安克爾:那樣是不會成功的,永遠也不能成功!

眾人:(憤怒地)為什麼不會成功?

史佛德:(很快地接腔)會成功的,一定會有輝煌的成功!你們控製了雇主、工人和市場,間接也就控製了地方和全國有關方麵,當然會成功!但結果呢,你們少不了會發覺自己做得太過火,何況過剩的權勢所引起的反抗恐怕會比老祖宗們當年為宗教戰爭所付出的代價更大,你認為這是進步嗎?我倒是擔心,到時候會把一些人逼上梁山,終至毀機器、燒產品,甚至殺領工,無所不至,這些苦頭我們都嚐過了,這種鬥爭是最尖銳的——

安克爾:說得有理!

史佛德:這場鬥爭一鬧開來就會兩敗俱傷、不可收拾,屆時雙方一攤牌,沒有一個人能討到什麼便宜;而火焰一燒,四處蔓延,不但全城刹那間化為灰燼,整個國家也將陷入癱瘓!(這些話觸到了某些人的心思,因而他們大力鼓掌)

莫先生:把這些話也說給工人聽聽吧!

史佛德:雙方都該明了,他們的莽撞所造成的糾紛是違反人情的,糾紛的背後隱藏的是種種階級性的情緒衝動,這種衝動最容易成為我們追求和諧與寬容時的障礙;但大家總有一天會明白,隻有在和諧與寬容中才有人情,反之亦然。從古到今,所有的道德準繩不外乎在肯定這些。
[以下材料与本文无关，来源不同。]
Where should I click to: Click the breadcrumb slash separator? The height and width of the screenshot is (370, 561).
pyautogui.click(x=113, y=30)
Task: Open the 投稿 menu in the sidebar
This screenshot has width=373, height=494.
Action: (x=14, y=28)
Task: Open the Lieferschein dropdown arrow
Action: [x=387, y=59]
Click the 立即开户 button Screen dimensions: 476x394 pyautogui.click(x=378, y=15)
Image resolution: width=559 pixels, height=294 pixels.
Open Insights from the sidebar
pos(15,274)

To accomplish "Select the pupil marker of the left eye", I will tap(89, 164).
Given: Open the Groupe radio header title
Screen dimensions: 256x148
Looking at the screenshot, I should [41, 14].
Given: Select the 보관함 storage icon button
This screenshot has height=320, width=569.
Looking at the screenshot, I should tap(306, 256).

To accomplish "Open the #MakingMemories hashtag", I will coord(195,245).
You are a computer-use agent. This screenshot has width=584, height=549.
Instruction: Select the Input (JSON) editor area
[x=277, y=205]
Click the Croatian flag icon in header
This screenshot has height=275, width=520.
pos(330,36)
假使雙方能冷靜下來,麵對衝突的事實,也許都會發現彼此隻是意氣用事,毫無意思,或者隻求在衝突中占上風、要麵子,因而不顧一切地為衝突而衝突下去——我這樣說,主要是為我們的資本家設想。

一個尖銳的男中音:你最好少管資本家的事!

史佛德:這就好笑了,為什麼要我少管資本家的事?我們今天開會是為了什麼呢?舉個例子說,像我們的國家這麼年輕,可以說是百廢待舉,雖然很多人需要向銀行貸款,但大家卻還是盡量避免,因為了解國家的困難;可是資本家們卻肆無忌憚——

一個尖銳的男中音:你少管!

史佛德:(模仿對方的語調)資本家神聖不可侵犯,是不是?(笑)

莫先生:我也反對這種資本家沒完沒了而又無益的控訴!

史佛德:你說我在控訴?

一個尖銳的男中音:你少管!(眾人哄笑一堂)

史佛德:主席先生,請你勸止他們不要擾亂發言好嗎?(霍格對這個請求視若無睹,引起一陣笑聲和掌聲)
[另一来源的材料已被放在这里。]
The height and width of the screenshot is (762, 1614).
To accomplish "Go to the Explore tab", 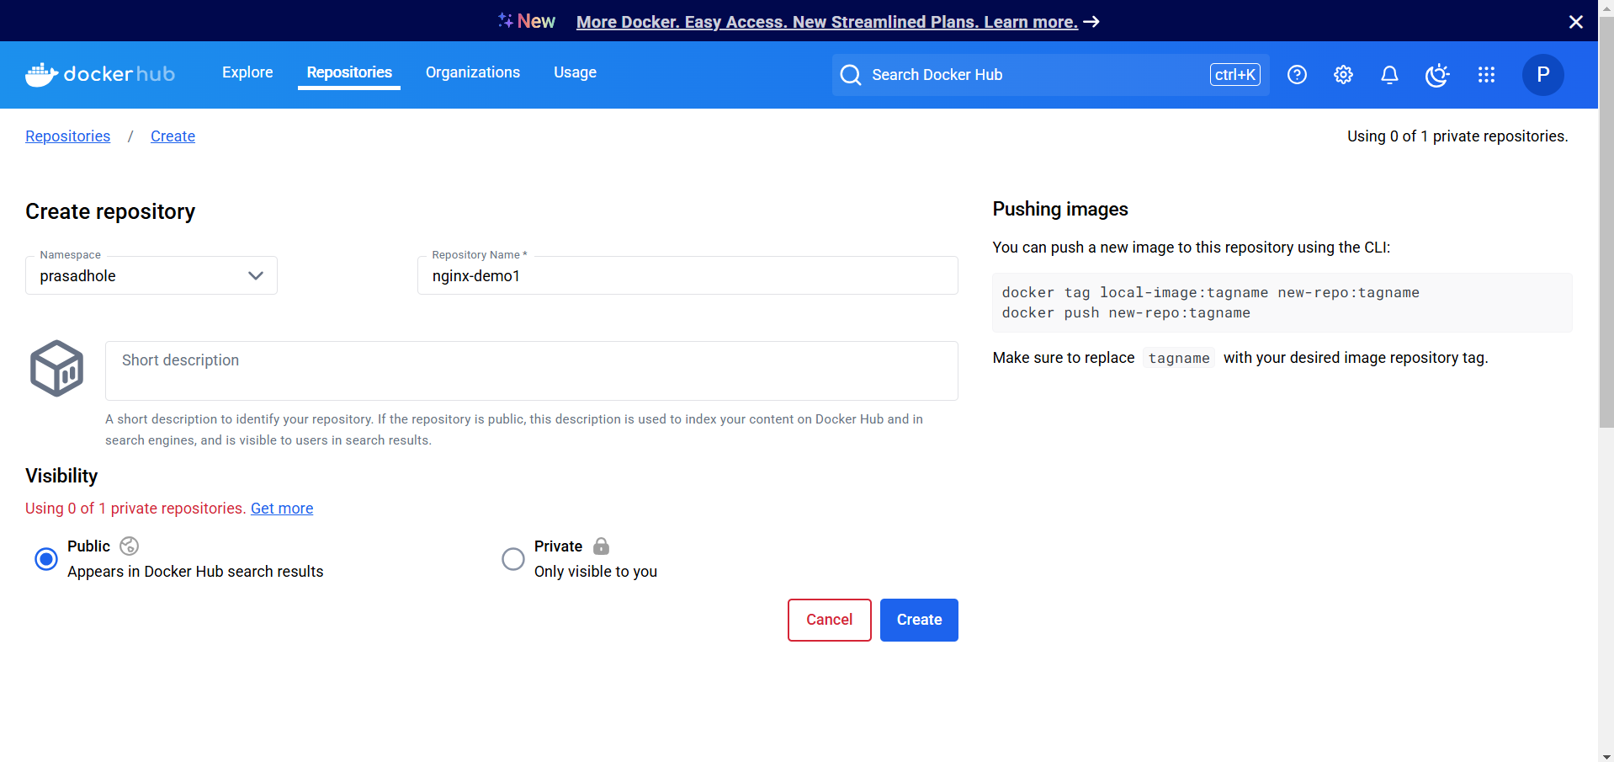I will click(x=247, y=72).
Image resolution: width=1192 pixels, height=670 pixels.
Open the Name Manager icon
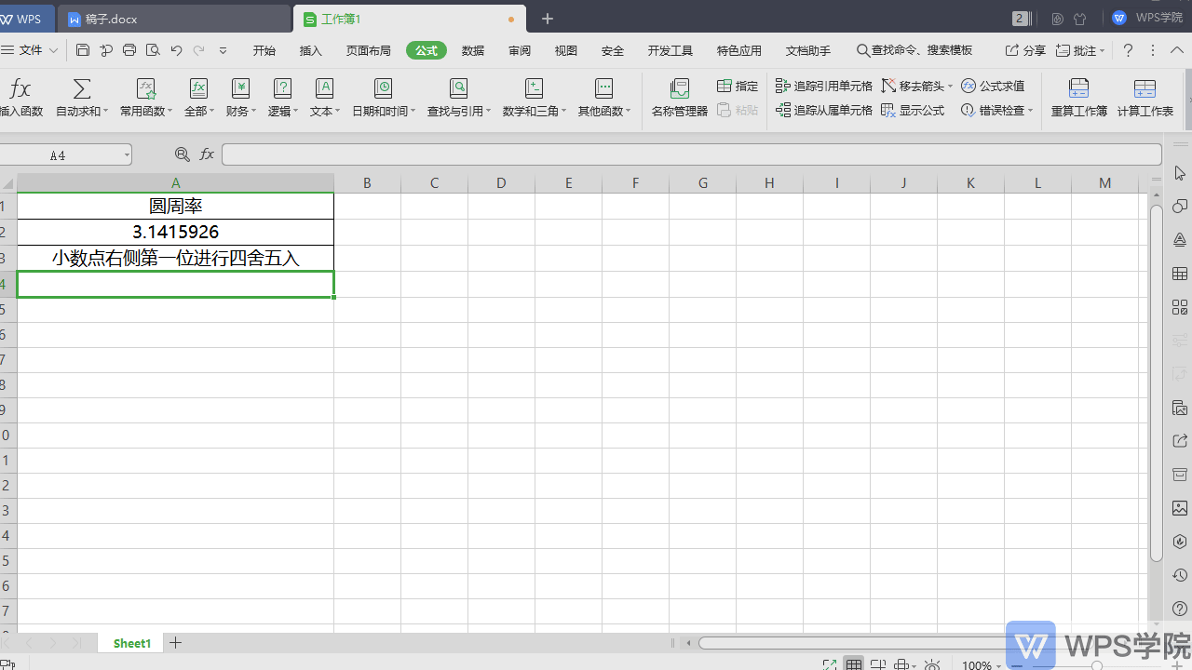coord(679,89)
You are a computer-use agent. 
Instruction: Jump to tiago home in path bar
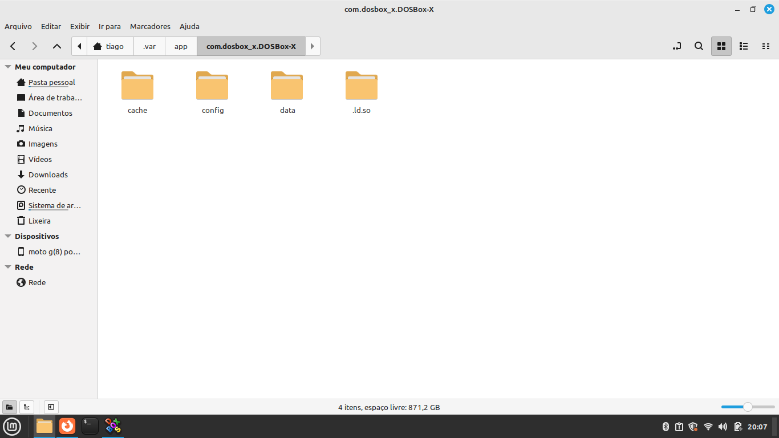click(109, 46)
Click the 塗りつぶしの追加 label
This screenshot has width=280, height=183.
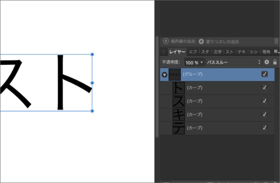(x=223, y=41)

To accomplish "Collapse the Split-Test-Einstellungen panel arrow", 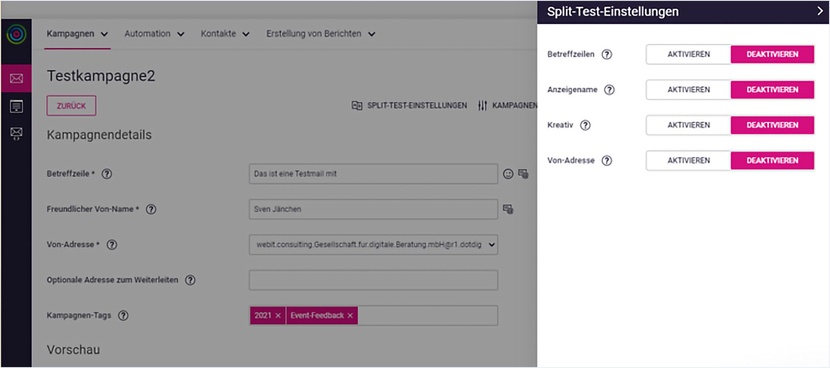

史佛德:這意味著你們一夥都不尊重我的發言權,主席如此,全議場也如此。(會場一陣爆笑,又有人叫妙)這些都是我意料中的情況,看樣子我帶來的速記員得派上用場了!(他的發言惹了不少人抗議)眾人:這怎麼可以,會議是秘密進行的,絕不能往外報道!

史佛德:隻有公開才能讓人家曉得我的辯議權被抹煞——(聲嘶力竭地叫)告訴你們,我還帶有照相機!(他把公事包夾在腋下,含笑走下發言台)

眾人:我們老早就看破你了,狡猾的魔鬼、騙子,你也配談什麼發言權?

霍格:(他的聲浪蓋過擾攘之聲)凱帝爾先生請上台。(這個宣布獲得不少掌聲)

凱帝爾:(他站在大廳後麵的角落裏,喊著史佛德,史正和兩個人想離開會場,其中一個提著小箱子)怎麼,你想走了?

史佛德:(欣然)是的。

凱帝爾:我正想對你剛才的話討教一下——

史佛德:那一定很精彩,可是,就留給那些對你有興趣的人欣賞吧!(當觀眾為這句妙答惹笑時,他鞠躬為禮,然後信步走出會場)

凱帝爾:(走上講台)我們剛才聽到一些聳人聽聞的事,那就是工潮節節上升——

少數代表:對。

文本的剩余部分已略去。